Credentials have value, which is why everyone lists them on their resumes.  Credentials are not the only thing that matters, which is why everyone puts other information on their resumes.  Americans have gotten a bellyful over vacuous appeals to authority and “shut up, because I said so” arguments over the past few years.  They’ve watched a long string of alleged geniuses fall flat on their faces.  They’ve heard a procession of powerful people with formidable academic backgrounds explain why lying is acceptable, and the elite should never be held accountable for the failure of their plans.  If the right lessons are taken from the utter collapse of managerial liberalism, there will be deep skepticism of the next central planner who thinks “don’t you realize who I am?” is the only argument he or she will ever need.  This might well work to the disadvantage of Republican candidates trying to run from the Senate, or completely outside of politics, because a properly skeptical electorate will want to see hard evidence that presidential aspirants can run a big operation better than Barack Obama.  Walker will be among those who can offer such evidence.

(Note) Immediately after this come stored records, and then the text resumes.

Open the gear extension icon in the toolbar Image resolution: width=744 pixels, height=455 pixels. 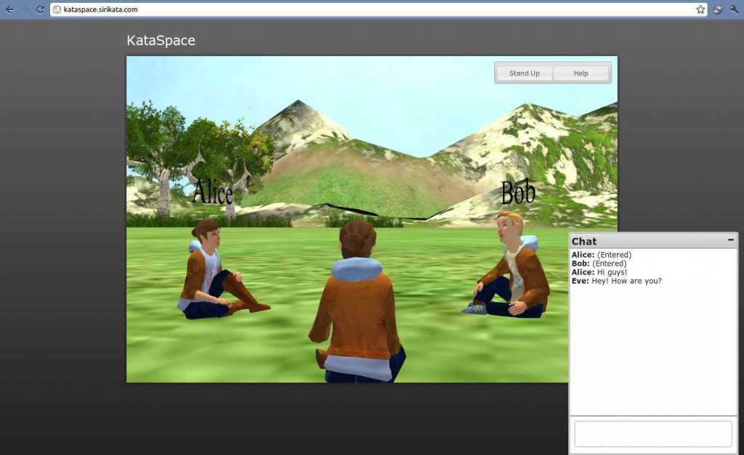[x=718, y=9]
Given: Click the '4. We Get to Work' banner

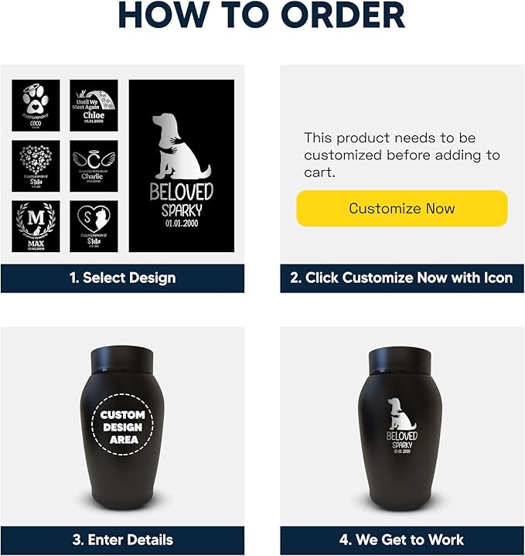Looking at the screenshot, I should pyautogui.click(x=402, y=540).
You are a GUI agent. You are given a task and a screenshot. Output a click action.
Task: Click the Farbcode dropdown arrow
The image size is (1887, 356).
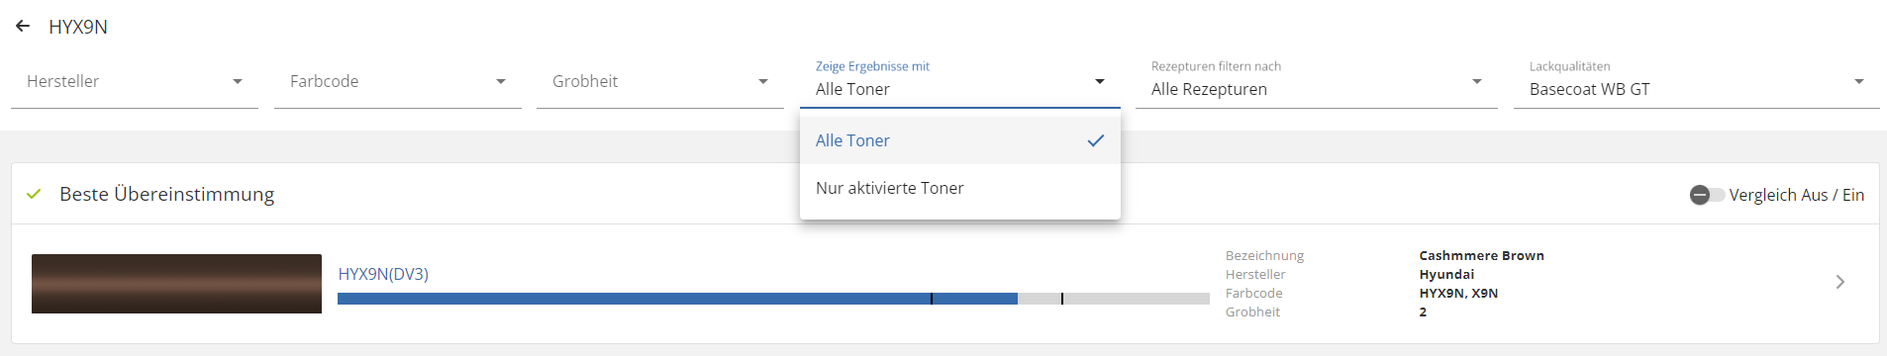tap(501, 81)
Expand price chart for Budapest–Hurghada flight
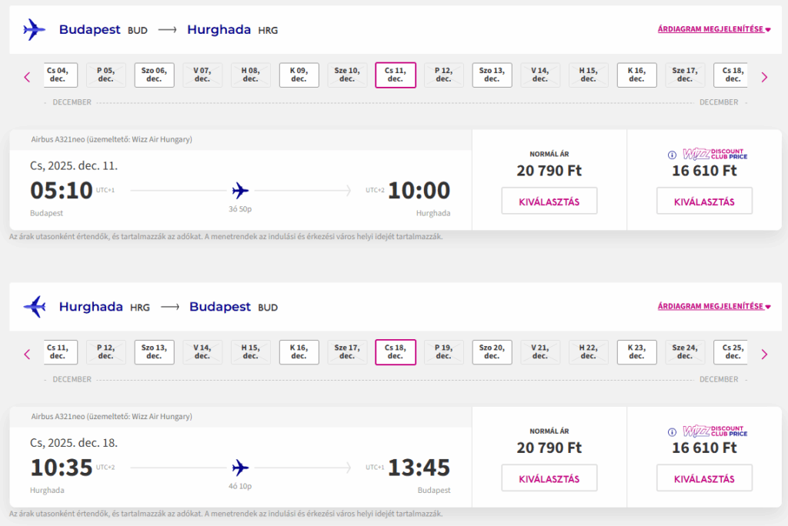Image resolution: width=788 pixels, height=526 pixels. 713,30
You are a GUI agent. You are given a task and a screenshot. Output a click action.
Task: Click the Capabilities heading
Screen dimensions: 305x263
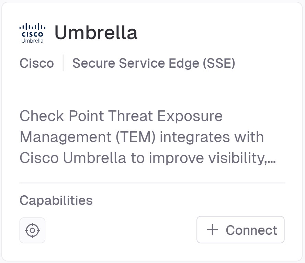point(56,200)
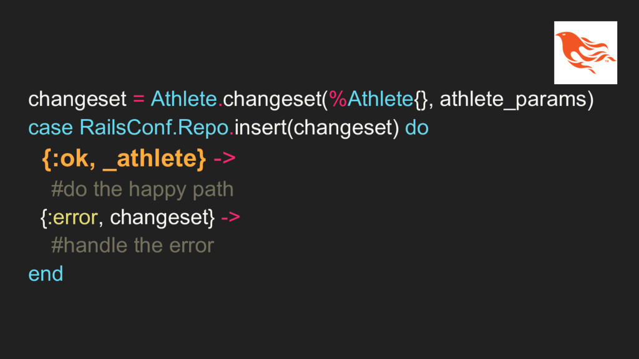
Task: Click the '%Athlete' struct text
Action: pos(371,99)
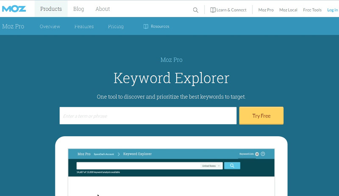Open the site search magnifier icon
Image resolution: width=339 pixels, height=196 pixels.
point(195,10)
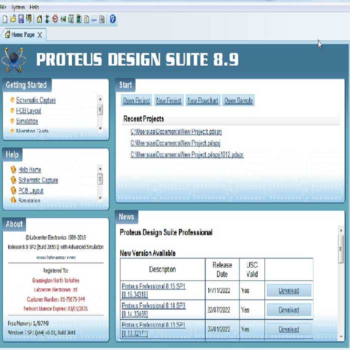The width and height of the screenshot is (350, 350).
Task: Click the Save Project floppy disk icon
Action: tap(21, 19)
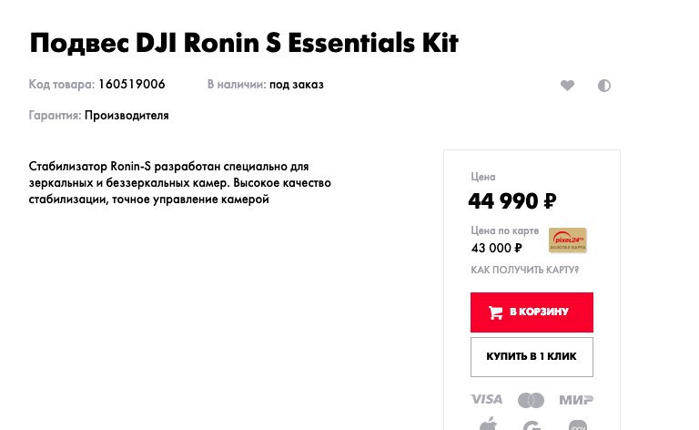The image size is (699, 430).
Task: Click the Samsung Pay round icon
Action: (578, 425)
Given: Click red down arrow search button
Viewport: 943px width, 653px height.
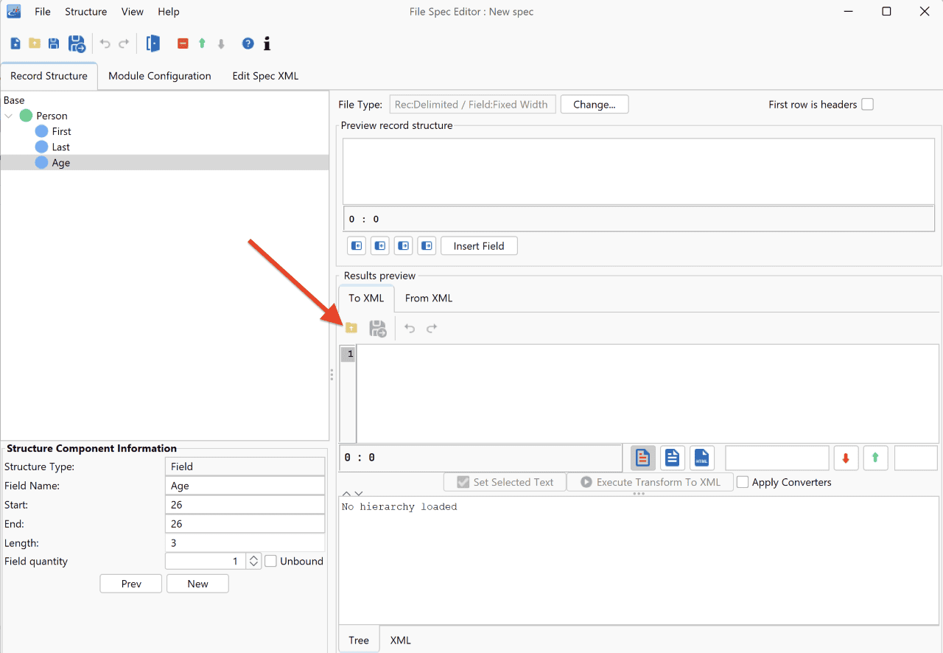Looking at the screenshot, I should (846, 458).
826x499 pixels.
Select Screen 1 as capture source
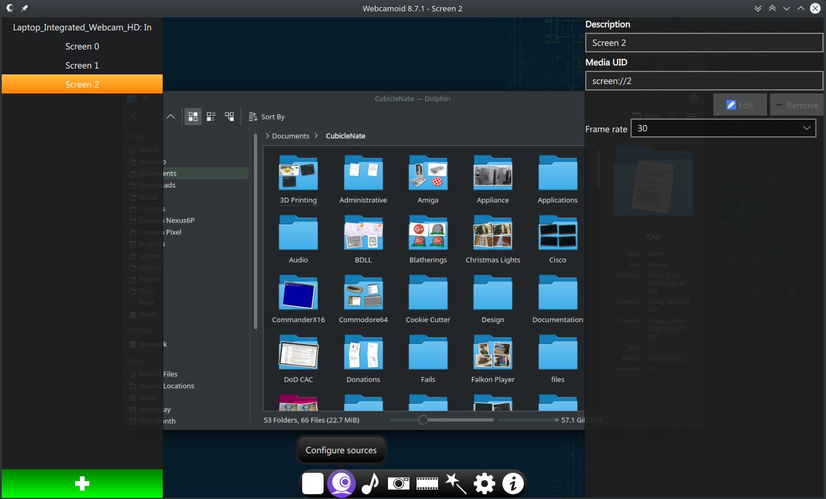point(82,65)
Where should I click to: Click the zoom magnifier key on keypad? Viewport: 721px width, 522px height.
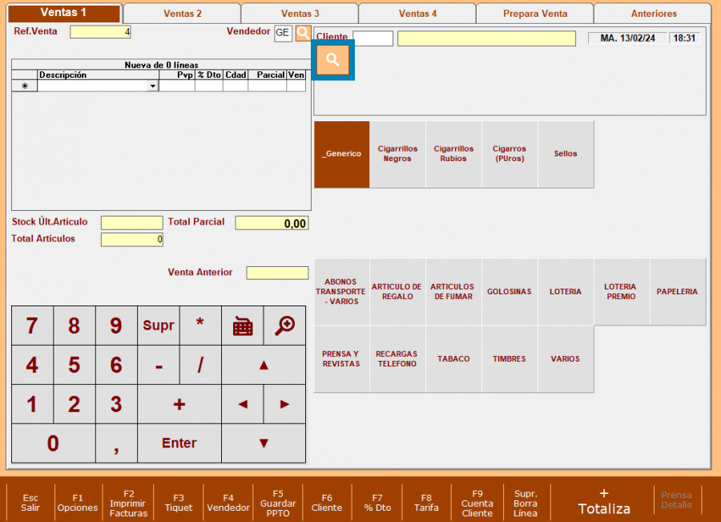click(284, 326)
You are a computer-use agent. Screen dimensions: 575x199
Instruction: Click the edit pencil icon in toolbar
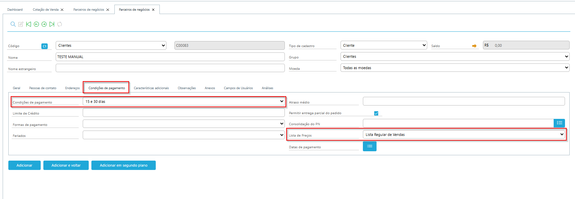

Tribalism has its place in society — it can be a lot of fun, as sports fans will happily attest — but it’s a downright horrible way to select political leadership.  Like just about everything else, tribalism goes sour when mixed with compulsion, and that’s what political power is all about.  Walker’s answer on evolution amounted to dismissing the question as irrelevant to his job, and he’s right, provided he has no intention of using the coercive power of the State to impose his beliefs on the rest of the nation.

Obama, on the other hand, is very happy to use enormous amounts of coercive power to impose his beliefs on the rest of us, including his irrational zealotry for the Church of Global Warming.  As Kevin Williamson of National Review points out, Obamacare forces taxpayers to cover a great deal of New Age quackery under the guise of medicine, because such decidedly non-scientific beliefs are fashionable among Obama supporters: “If you’re a coastal progressive type, people who believe that every word of the Bible is literally true in a natural-history sense are creepy and weird, but when Dr. Moonbeam McEarthgoddess promises to manipulate your mystical energy pathways so that your qi cures your osteoarthritis — then, bring on the federal subsidies.”

We don’t need any more of that, thanks.  A chief executive who is humble before the potential of the unfettered American people is what we do need.  Such humility is in very short supply among the tribes of the Left.

There’s nothing new about the Left trying to disguise its ideology as objective truth and present itself as the Tribe of Science.  It’s similar to the way earlier collectivists sought to portray resistance to their demands as a form of insanity — the Soviets, for example, were very big on portraying dissidents as suffering from mental illness, and the American Left took a stab at it, too.  Their new mania for “science” and unquestioning deference to academic credentials is another way of accomplishing the same goal — obviously in the case of the Walker evolution flap, as the strong implication from those who found his comments unsatisfactory is that he’s a delusional religious fanatic, or at least unduly sympathetic to them.

Beyond its utility as a means of telling people to shut up, because dissent is stupid and crazy, the Tribe of Science idea provides an intellectual framework for breaking down the notion of unalienable rights, which are profoundly troublesome to those who worship the State.  Liberals have a great deal of trouble accepting the notion of “rights that come from God,” not because they’re irreligious, but because they believe the State should give, take, and redistribute rights as its masters see fit.  The concept of rights that every man, woman, and child holds in equal measure — from the most deserving pauper, to the most “unfairly” wealthy One Percenter — is infuriating to those who believe equality is something the State imposesnot something it is obliged to respect.

The Left wants us to accept obedience as the essence of sanity and reason.  That’s why the tireless defenders of the whimsical, unaffordable, underperforming mess in Washington are so keen to portray everyone else as crazy and stupid.